In domestic affairs, looking at changes in GDP per capita and purchasing power parity, Japan has fallen behind the United States and Germany in absolute terms, including growth rate.

Japan has dropped to 33rd in the world, sixth in Asia, and the lowest among the Group of Seven nations.

How should this be interpreted? In the end, politics, especially domestic affairs, is about how best to enrich and improve the lives of a nation’s citizens. So if you look at these figures, Japan has become a poor country among developed countries in relative terms. So as it pertains to the economy, it is hard to give Abe a passing grade.

It is often pointed out that Japan is the second largest economy in the G7 after the United States. But that’s simply because Japan has a large population. The citizens are still less well off.

What is the main cause of the economic sluggishness?

In Japan, there are two schools of thought.

One is that deflation is the root of all evil, which has led to a so-called reflationary policy in which the central bank tries to increase the monetary supply to boost economic activity until the inflation rate reaches 2 percent. And yet, despite years of quantitative easing, prices have not moved, so the policy has shapeshifted to mobilize public spending until the inflation rate reaches 2 percent.

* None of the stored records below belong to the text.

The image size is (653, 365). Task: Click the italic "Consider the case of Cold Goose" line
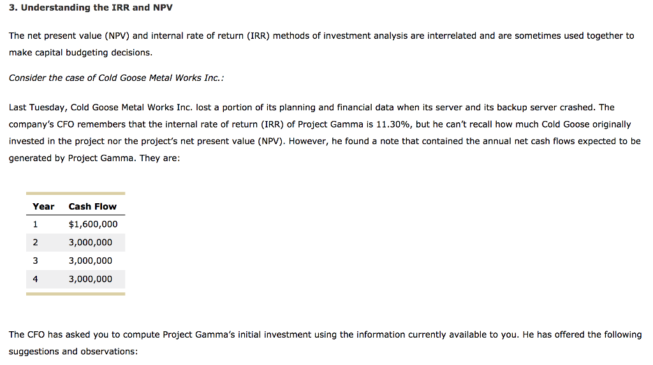click(x=116, y=78)
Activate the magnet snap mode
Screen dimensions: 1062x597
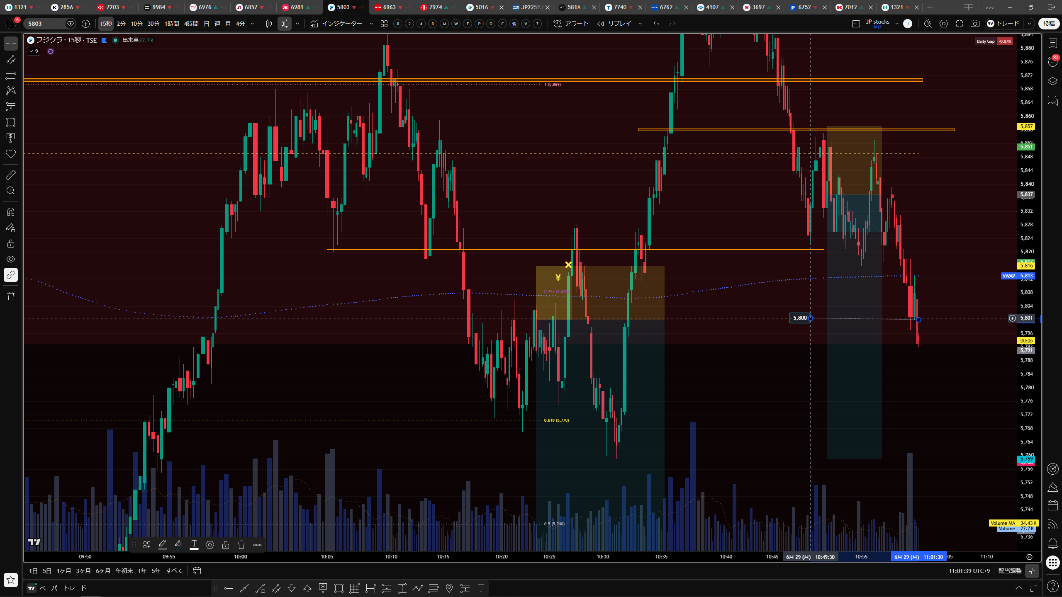[11, 212]
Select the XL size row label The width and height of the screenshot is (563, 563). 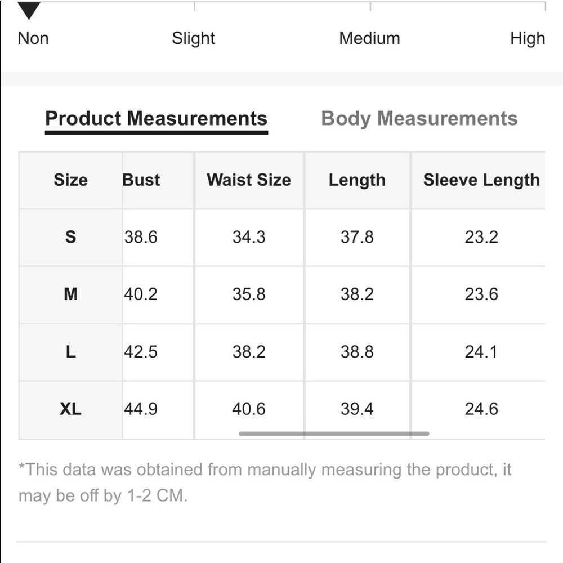click(70, 409)
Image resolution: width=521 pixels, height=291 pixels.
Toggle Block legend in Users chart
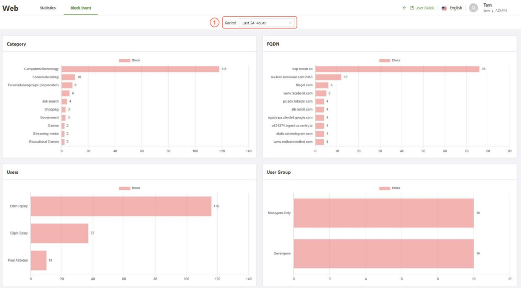[x=129, y=188]
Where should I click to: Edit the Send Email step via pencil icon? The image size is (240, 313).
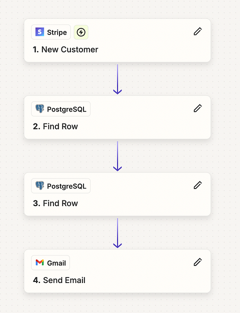click(x=198, y=262)
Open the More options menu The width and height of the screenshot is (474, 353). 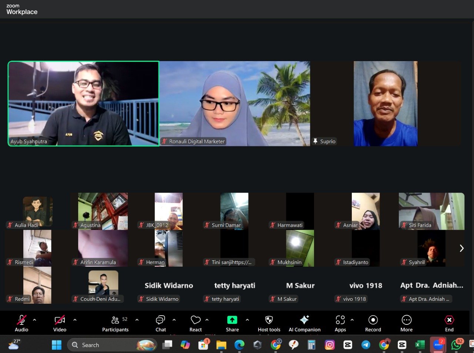(x=406, y=320)
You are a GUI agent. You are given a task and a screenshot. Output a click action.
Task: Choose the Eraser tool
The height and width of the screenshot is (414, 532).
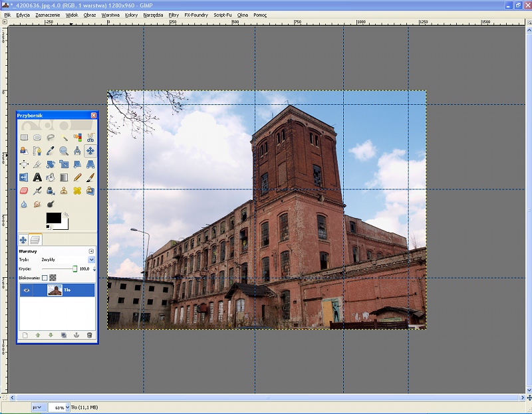click(24, 191)
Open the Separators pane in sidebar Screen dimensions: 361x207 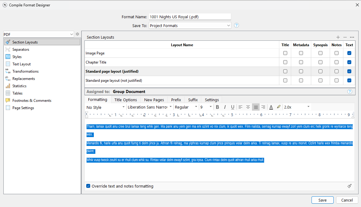[x=21, y=50]
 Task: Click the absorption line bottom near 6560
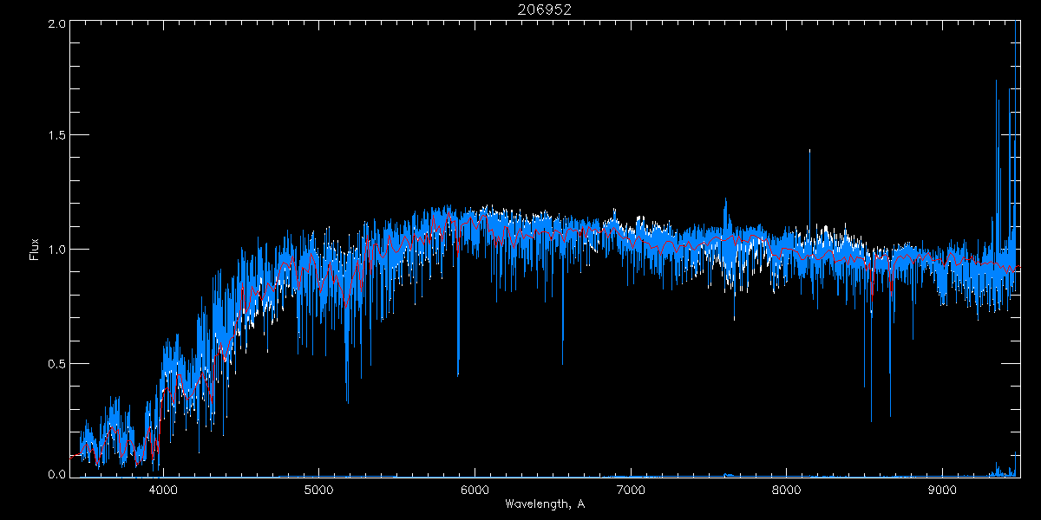(562, 364)
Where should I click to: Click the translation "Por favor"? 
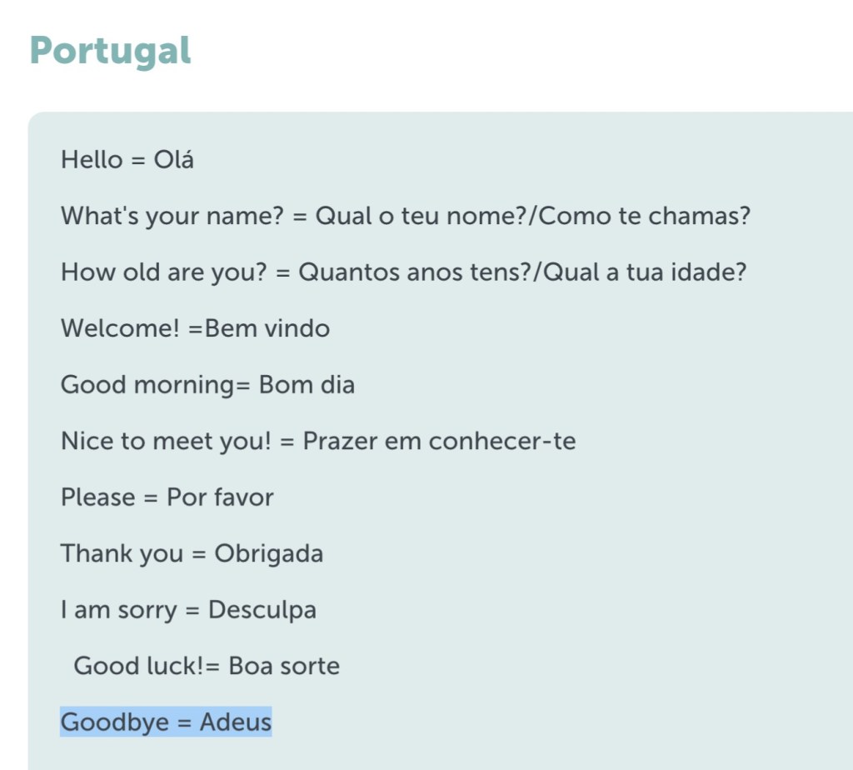click(220, 498)
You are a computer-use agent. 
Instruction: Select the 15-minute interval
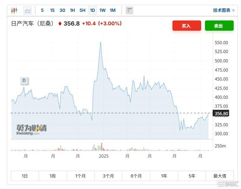[x=52, y=10]
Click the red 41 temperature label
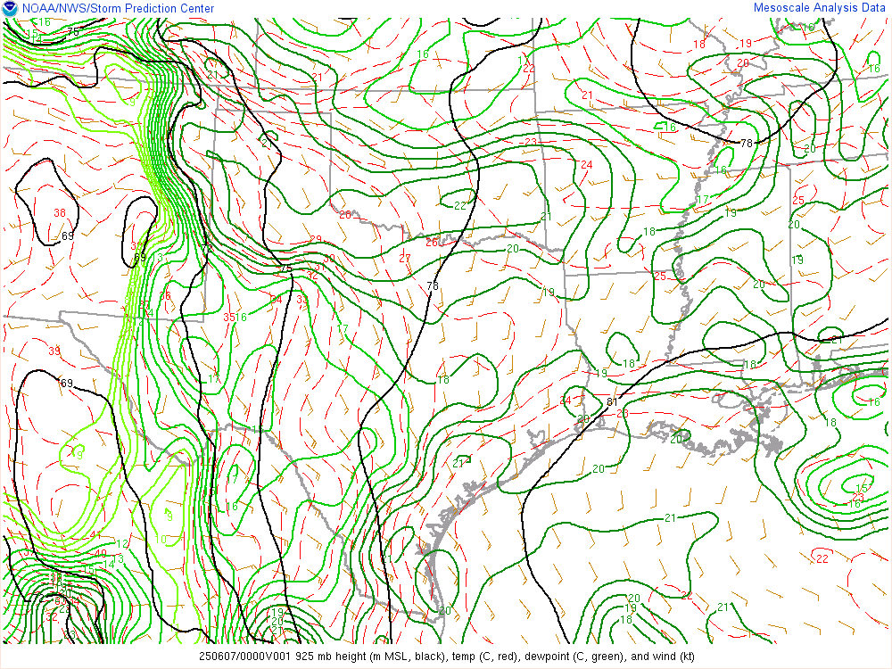Screen dimensions: 892x669 [96, 535]
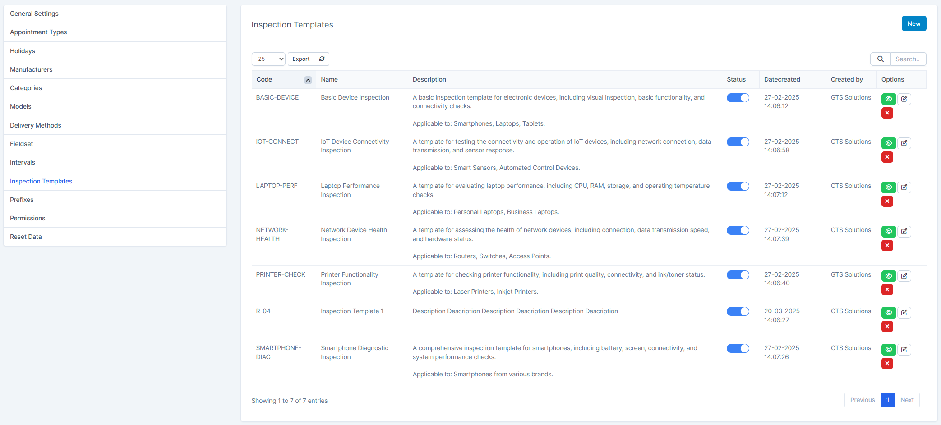
Task: Click the refresh table icon
Action: (x=322, y=59)
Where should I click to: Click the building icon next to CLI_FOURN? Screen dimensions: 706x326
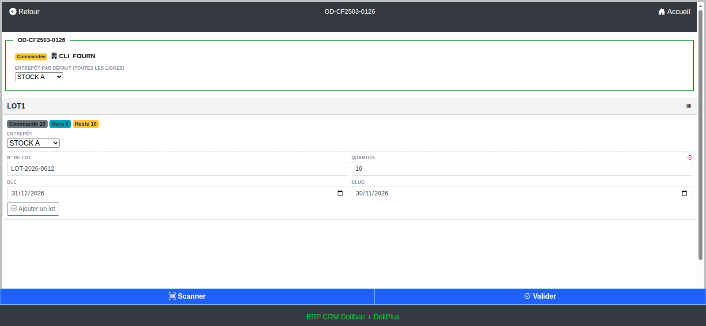pyautogui.click(x=54, y=56)
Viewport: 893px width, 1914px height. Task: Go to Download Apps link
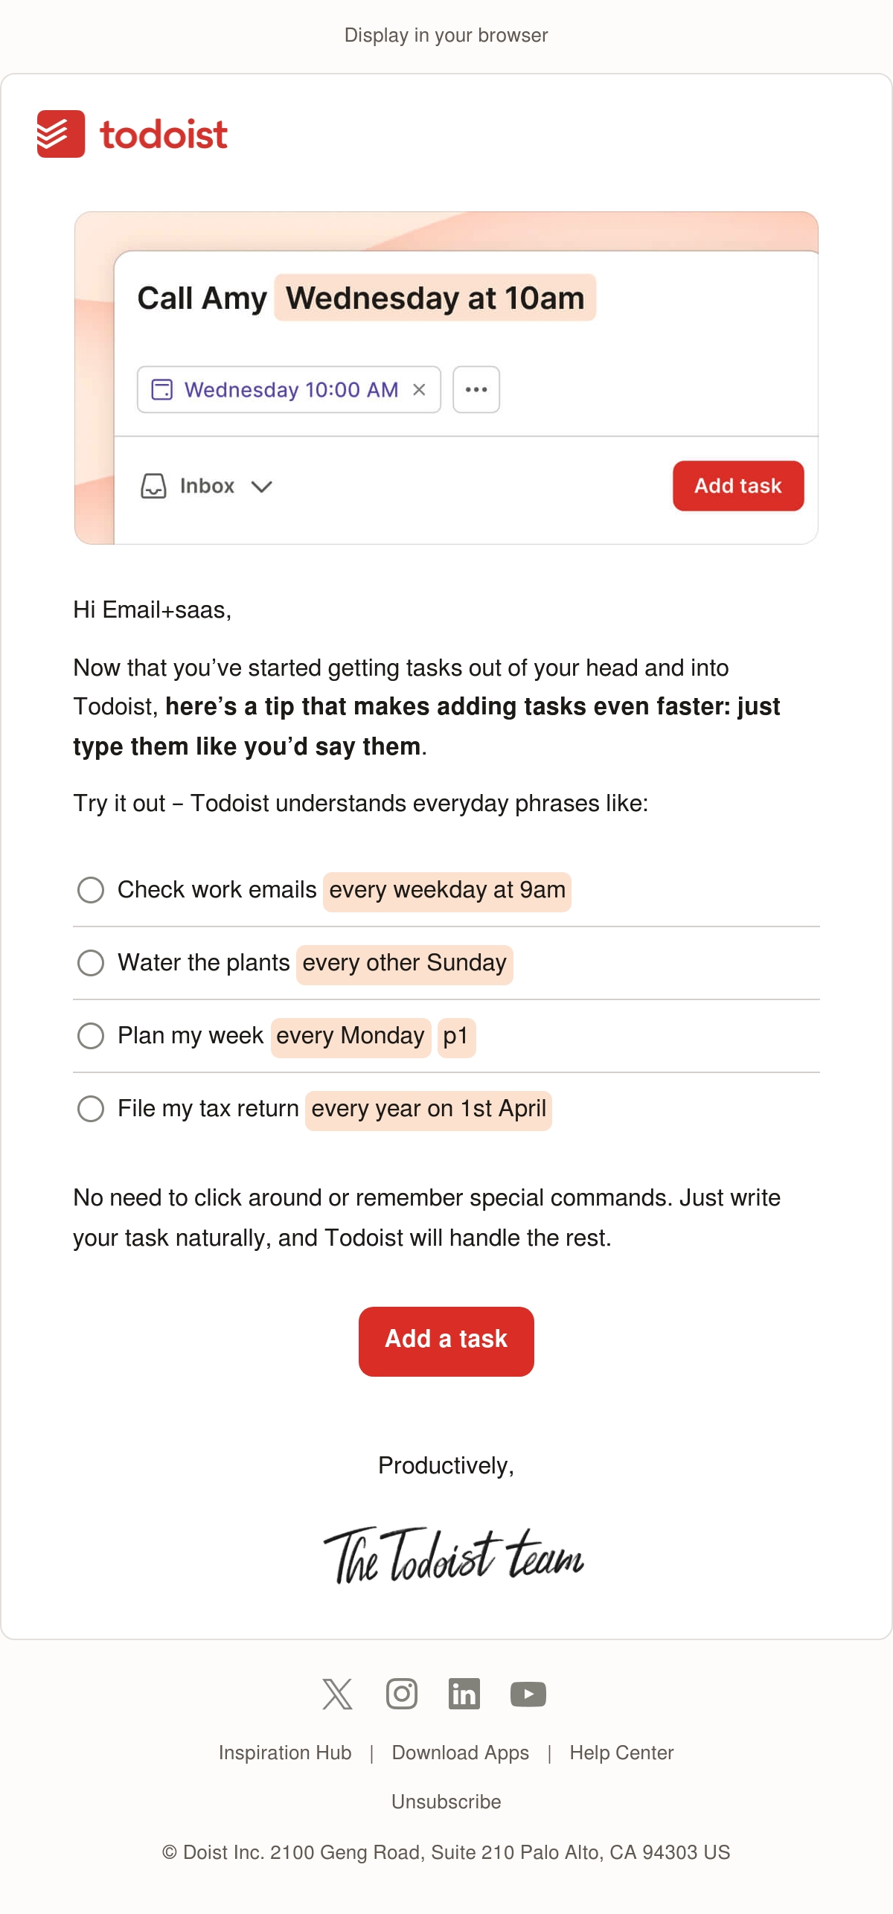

The other is that the economic downturn undermined the creation of new industries and businesses similar to Google, Apple, Facebook and Amazon — as well as unicorn startups with potential. Looking at where Japan’s tech industry is, deflation is not the cause, but the result.

I subscribe to the latter idea, but in any case, how to control the COVID-19 epidemic and revitalize the economy will be one of the biggest challenges for the new administration.

In addition, Japan’s biggest medium- to long-term issue is the declining birthrate, as Emmanuel Todd, the famed French historian, demographer, anthropologist, sociologist, and political scientist at the National Institute of Demographic Studies in Paris, points out.

The nation’s fertility rate has fallen for the third consecutive year, so even in this regard, Abe’s domestic policy has fallen short of a passing grade. It goes without saying that the root cause of the declining birthrate is gender discrimination, which was highlighted by the World Economic Forum’s gender gap index. Japan came in at 121 out of 153 countries.

Eliminating gender discrimination and turning the declining birthrate around will also be major hurdles for the new Cabinet to overcome.

Haruaki Deguchi is the president of Ritsumeikan Asia Pacific University in Beppu, Oita Prefecture. A lecturer and author of more than 40 books, he founded Lifenet Insurance in 2008 after a career spanning nearly 35 years at Nippon Life Insurance Co.